Addiction is a complex and chronic condition characterized by an inability to control or consistently abstain from substance use in spite of all the harm it causes.1,2,3 In some cases, the road to addiction may start with intentional use of drugs and alcohol but, at some point, the person’s decision to continue using becomes increasingly out of their control.2,3,4 Eventually, seeking and consuming the drug/alcohol becomes a compulsion.2,3
It is common for both tolerance and physiological dependence to develop in those who compulsively or otherwise consistently use substances. As tolerance develops, a person begins to no longer experience the effects of a given drug or alcohol in the way they did before. Therefore, it takes a larger dose to achieve the same response as when used previously.4,5 As the frequency and amount of substance use increases to counter the effects of tolerance, the development of physical dependence may also be hastened. People with significant dependence will come to need alcohol or drugs to avoid the onset of withdrawal or, potentially, to be able to function normally in day-to-day life.4,5
As the frequency and amount of substance use increases to counter the effects of tolerance, the development of physical dependence may also be hastened.
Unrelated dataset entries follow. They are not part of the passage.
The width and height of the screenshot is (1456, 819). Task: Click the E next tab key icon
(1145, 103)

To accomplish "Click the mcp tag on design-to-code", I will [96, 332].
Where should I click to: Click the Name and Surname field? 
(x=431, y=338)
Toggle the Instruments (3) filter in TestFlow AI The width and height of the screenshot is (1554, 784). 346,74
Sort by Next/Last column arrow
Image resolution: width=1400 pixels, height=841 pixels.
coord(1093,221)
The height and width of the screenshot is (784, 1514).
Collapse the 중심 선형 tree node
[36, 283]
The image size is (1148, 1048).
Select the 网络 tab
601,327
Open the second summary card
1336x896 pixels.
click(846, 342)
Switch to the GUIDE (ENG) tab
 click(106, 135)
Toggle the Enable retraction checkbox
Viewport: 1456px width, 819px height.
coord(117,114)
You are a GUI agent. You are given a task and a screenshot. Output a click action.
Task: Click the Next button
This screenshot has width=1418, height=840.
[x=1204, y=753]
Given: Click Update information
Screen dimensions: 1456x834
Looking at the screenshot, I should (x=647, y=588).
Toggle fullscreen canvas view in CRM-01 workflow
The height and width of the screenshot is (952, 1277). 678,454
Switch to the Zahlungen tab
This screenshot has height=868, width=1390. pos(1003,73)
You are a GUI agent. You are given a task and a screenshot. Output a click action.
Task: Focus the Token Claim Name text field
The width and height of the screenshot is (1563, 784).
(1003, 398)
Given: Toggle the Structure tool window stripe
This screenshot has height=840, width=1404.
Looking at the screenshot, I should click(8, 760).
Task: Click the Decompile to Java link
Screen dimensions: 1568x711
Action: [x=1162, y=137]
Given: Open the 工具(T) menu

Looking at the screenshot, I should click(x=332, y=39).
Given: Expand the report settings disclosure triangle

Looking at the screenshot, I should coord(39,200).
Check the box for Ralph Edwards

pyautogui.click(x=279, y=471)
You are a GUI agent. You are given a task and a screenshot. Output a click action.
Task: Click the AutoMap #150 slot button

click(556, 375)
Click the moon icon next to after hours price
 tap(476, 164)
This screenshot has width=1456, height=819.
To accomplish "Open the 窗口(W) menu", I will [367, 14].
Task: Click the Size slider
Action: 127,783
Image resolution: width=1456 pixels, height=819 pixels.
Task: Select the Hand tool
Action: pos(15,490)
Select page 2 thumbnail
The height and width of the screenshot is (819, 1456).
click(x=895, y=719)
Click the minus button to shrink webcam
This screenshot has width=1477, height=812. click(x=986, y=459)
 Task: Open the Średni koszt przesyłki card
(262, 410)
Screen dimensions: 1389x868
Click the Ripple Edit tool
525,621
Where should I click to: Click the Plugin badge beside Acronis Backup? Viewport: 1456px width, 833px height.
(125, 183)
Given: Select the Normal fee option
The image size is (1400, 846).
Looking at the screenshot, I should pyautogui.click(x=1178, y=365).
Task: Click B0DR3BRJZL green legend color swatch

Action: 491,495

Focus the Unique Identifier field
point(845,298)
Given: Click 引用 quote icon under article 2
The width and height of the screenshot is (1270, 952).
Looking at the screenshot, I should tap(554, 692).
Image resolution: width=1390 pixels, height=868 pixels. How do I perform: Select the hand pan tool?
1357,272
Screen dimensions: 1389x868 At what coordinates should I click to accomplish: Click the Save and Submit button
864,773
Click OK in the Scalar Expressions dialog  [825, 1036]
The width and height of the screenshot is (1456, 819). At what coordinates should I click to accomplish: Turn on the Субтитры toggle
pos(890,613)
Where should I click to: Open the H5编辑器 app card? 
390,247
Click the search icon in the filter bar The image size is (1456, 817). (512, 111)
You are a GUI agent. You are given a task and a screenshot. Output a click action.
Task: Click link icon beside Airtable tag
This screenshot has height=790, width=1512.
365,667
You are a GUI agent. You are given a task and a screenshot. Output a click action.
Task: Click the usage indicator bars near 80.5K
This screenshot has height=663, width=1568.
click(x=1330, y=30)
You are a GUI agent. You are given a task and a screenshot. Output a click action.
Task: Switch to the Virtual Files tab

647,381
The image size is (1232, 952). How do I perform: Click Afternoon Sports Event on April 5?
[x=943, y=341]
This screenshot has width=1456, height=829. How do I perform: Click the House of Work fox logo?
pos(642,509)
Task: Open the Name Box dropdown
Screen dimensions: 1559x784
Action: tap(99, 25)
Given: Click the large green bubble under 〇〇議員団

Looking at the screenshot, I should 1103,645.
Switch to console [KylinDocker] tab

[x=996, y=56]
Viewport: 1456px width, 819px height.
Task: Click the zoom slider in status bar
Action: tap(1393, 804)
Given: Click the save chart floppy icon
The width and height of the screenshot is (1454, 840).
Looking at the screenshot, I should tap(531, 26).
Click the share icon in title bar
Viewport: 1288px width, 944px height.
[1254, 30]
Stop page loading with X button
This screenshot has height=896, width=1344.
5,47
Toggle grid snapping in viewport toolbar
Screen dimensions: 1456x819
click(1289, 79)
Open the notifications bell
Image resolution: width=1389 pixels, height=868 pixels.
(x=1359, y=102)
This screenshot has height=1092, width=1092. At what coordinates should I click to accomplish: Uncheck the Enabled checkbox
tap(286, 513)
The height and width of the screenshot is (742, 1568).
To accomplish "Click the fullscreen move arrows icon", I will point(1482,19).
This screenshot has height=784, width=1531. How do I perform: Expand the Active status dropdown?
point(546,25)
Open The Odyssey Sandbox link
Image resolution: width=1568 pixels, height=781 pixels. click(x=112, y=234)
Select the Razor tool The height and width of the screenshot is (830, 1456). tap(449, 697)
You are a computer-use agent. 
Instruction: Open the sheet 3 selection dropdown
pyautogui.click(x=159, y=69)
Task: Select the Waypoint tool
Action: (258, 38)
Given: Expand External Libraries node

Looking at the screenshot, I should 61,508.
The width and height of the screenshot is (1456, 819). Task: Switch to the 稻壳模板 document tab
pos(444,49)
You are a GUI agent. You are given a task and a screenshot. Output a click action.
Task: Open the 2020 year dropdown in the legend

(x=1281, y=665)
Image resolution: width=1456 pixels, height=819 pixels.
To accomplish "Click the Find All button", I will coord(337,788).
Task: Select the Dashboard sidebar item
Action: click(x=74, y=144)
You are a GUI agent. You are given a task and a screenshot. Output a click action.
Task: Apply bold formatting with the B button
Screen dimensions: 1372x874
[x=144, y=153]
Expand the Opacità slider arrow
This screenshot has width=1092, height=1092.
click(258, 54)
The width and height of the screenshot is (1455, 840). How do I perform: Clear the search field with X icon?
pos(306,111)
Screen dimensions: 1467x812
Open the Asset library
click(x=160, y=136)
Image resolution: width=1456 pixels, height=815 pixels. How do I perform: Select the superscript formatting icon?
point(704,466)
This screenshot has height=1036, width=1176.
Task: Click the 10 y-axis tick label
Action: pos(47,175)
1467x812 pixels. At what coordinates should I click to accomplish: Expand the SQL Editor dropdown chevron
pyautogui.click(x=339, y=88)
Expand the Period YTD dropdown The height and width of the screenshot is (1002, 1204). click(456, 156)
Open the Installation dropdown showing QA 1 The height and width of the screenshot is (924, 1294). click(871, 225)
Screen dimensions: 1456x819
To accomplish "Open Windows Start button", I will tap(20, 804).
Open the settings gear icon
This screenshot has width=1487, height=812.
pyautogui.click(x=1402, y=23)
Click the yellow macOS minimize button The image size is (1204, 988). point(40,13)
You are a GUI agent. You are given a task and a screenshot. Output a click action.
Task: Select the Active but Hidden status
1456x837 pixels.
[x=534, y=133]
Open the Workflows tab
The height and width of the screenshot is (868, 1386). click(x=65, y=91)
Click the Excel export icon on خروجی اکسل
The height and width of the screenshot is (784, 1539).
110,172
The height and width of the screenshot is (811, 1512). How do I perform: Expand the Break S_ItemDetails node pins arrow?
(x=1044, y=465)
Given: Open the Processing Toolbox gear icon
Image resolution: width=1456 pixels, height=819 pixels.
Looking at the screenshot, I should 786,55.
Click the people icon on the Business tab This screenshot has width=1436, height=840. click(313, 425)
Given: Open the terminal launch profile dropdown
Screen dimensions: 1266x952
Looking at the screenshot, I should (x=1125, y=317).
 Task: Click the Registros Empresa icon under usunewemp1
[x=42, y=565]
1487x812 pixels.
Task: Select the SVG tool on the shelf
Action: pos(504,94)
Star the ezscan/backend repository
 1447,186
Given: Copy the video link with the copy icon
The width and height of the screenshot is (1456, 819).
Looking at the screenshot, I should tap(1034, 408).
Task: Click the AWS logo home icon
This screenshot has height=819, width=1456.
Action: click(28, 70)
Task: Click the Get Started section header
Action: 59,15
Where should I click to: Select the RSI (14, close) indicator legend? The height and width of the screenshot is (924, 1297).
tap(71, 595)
The withdrawal syndromes associated with certain types of physical substance dependence can be markedly unpleasant and/or dangerous.4 People at risk of a severe or complicated withdrawal stand to benefit from the added supervision, monitoring, and, when required, medications able to be administered in a medical detox setting.2,7,8 Professional detoxification services are available to help you through distressing withdrawal symptoms, helping provide comfort and safety throughout the process.2
Addiction affects areas of the brain involved in reward and motivation, learning and memory, and control over behavior.1,2,3 Substance addiction does not develop as a function of choice; it is instead born from a complex interplay of many different factors, including genes, trauma, drug access, and community influences.1 In addition, different groups have unique issues that surround their individual addictions, and these people may benefit from tailored treatments that take into account culture, gender, age, and socioeconomic factors.6
The journey from a substance use disorder (SUD) to a healthy, sober life is not a quick and easy one. For many, it takes a lifelong commitment of dedication and hard work. The road toward sobriety may be difficult, but professional treatment helps many people start that endeavor.
- American Society of Addiction Medicine. (2011). Public Policy Statement: Definition of Addiction.
- National Institute on Drug Abuse. (2019). DrugFacts: Treatment Approaches for Drug Addiction.
- National Institute on Drug Abuse. (2018). Drug Misuse and Addiction: What is drug addiction?
- National Institute on Drug Abuse. (2018). The Science of Drug Use and Addiction: The Basics.
- National Institute on Drug Abuse for Teens. (2017). Tolerance, Dependence, Addiction: What’s the Difference?
- National Institute on Drug Abuse. (2018). DrugFacts: Understanding Drug Use and Addiction.
- National Institute on Drug Abuse. (2018). Principles of Drug Addiction Treatment: A Research-Based Guide (Third Edition): Types of Treatment Programs.
- National Institute on Drug Abuse. (2018). Drugs, Brains, and Behavior: The Science of Addiction: Treatment and Recovery.